Instantly I was on my feet, pulling Tiptihani with me.
‘Run!’ I urged her. ‘They’ve caught up with us.’
She struggled along beside me still groggy from her deep sleep. My head was none too good either as the air was still not clear of gases from the vent. We had run headlong down the slope for about four hundred metres when, gasping for breath, she turned and looked upwards.
‘Where? Where’s their vehicle?’
I stopped. She was right – where was their vehicle? They could not have hidden it on the stark landscape between the top of the volcano and the foothills below. Why should they bother to walk to us?
‘There’s something just a little bit strange about all this,’ I said. ‘You keep moving towards that clump of boulders ahead.

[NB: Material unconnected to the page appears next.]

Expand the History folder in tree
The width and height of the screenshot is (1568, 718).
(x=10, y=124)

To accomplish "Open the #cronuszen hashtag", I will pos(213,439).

I’m going to try to see what they’re doing.’
Tiptihani did as she was told and I ran swiftly behind a spur of the lava flow, then climbing cautiously on the jagged rock I peered over the corner to see if they were following us.
They were still coming, but very slowly and with elaborate stealth, pausing every so often to look ahead of them.

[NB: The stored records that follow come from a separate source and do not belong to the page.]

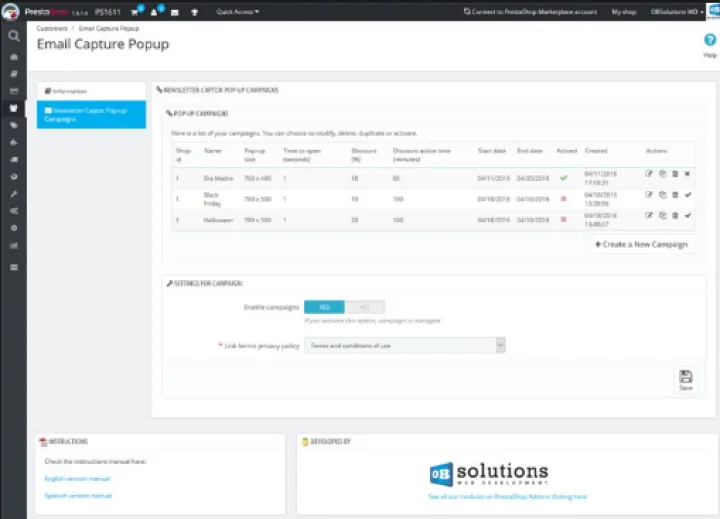Click the search icon in sidebar

(x=14, y=35)
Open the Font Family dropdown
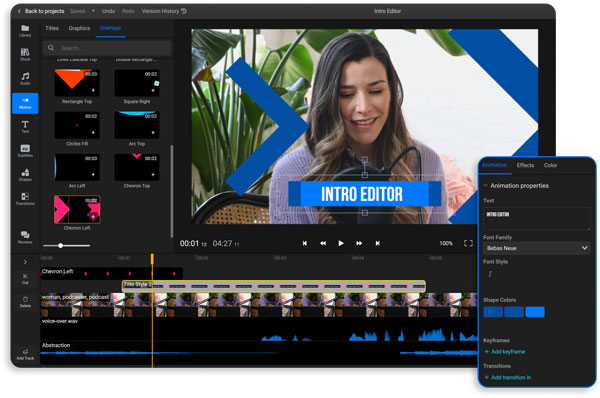The height and width of the screenshot is (398, 600). pos(536,248)
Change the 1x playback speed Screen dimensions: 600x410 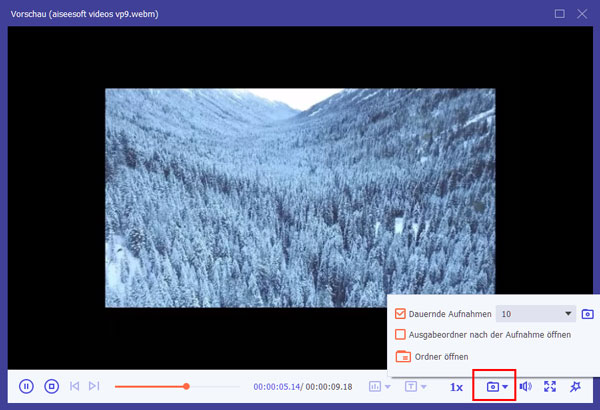[456, 386]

Weyym’s mucus! They were spying on
us!
It must have been a long time since the Soal had had to do anything that involved subterfuge and they were not very good at it. They looked like their own children playing games and if the situation had not been so grave I would have found it humorous. The question, among many questions, was why were they doing it? The leader had a brainstinger in his hand and I could see no real reason for not using it.
I climbed down and ran on to where Tiptihani was struggling in a deep area of ash. I pulled her out roughly and we continued skipping over the loose cinders, downwards towards a comparatively large patch of greenery.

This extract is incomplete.